The aims of our study were to detect the immundistribution of CR1, SP and CGRP in different human gastric and large bowel disorders.
Materials and methods: 127 samples were taken from 106 subjects (57 males, 49 females, age: 21–84) suffered from superficial gastritis (51), erosive gastritis (5), gastric ulcer (4), gastric polyp (6), gastric adenocarcinoma (4), inflammatory bowel lesions (17), colon polyp and hyperplasia with slight dysplasia (17), colon polyp with moderate and severe dysplasia and colon adenocarcinoma (6). The immunostaining of SP, CGRP and CR1 antigenes were evaluated in formalin-fixed, paraffin-embedded tissue sections of gastrointestinal biopsies using mono- and polyclonal antibodies (Abcam, Cambrige, UK).

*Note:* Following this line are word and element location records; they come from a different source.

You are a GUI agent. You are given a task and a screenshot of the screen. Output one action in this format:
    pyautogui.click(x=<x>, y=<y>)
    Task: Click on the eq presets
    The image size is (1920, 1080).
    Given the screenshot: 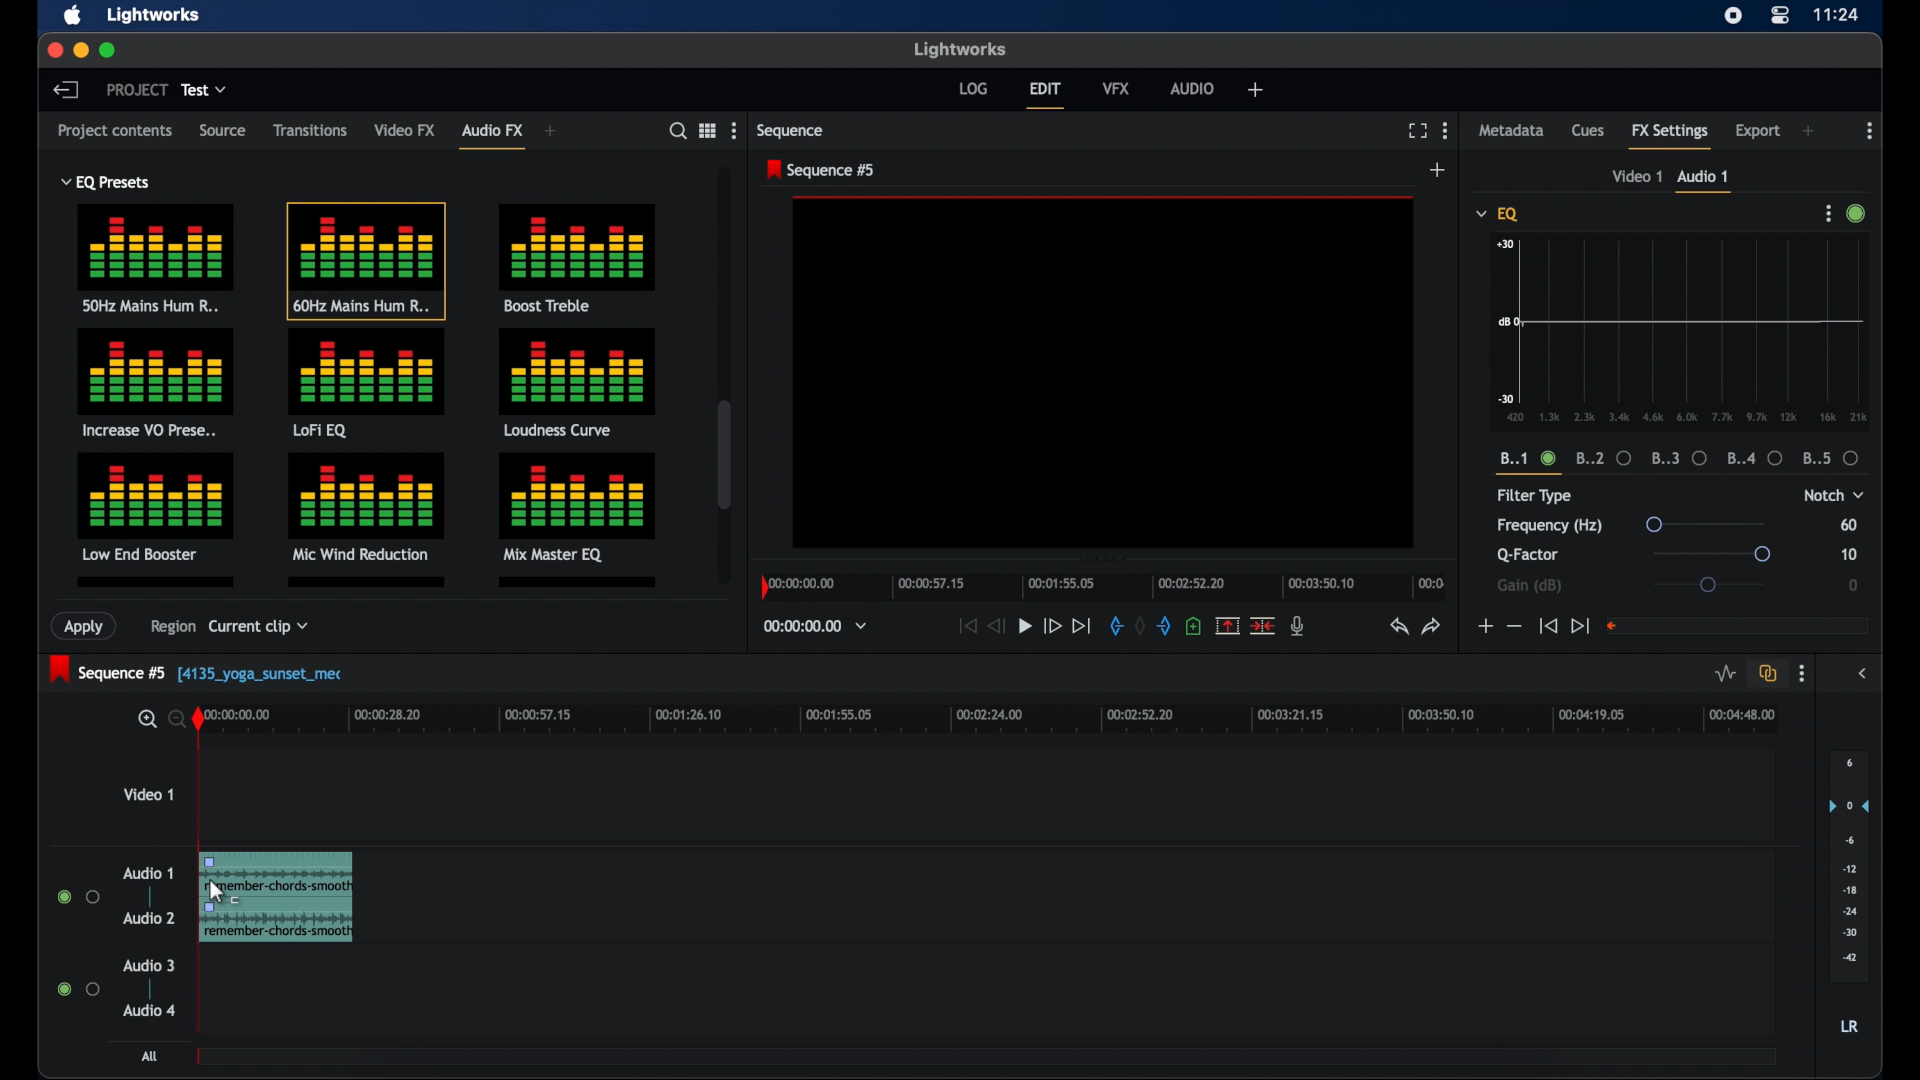 What is the action you would take?
    pyautogui.click(x=107, y=182)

Results: 1. The positivity of CR1 and CGRP was detected, meanwhile the weak participation of SP was detected in patients with different gastric diseases.; 2. The presence of CR1, CGRP and SP could be detected in chronic inflammation of bowel disease; 3. SP could not detected in patients with colon polyps, dysplasia and adenocarcinoma; 4. The presence of CR1 and CGRP was proved in colon dysplasia and adenocarcinoma.
Conclusion: 1. The immundistribution of CR1, CGRP and SP differs in the upper and lower gastrointestinal diseases; 2. The participation of CR1, CGRP and SP significantly differs in these different GI diseases.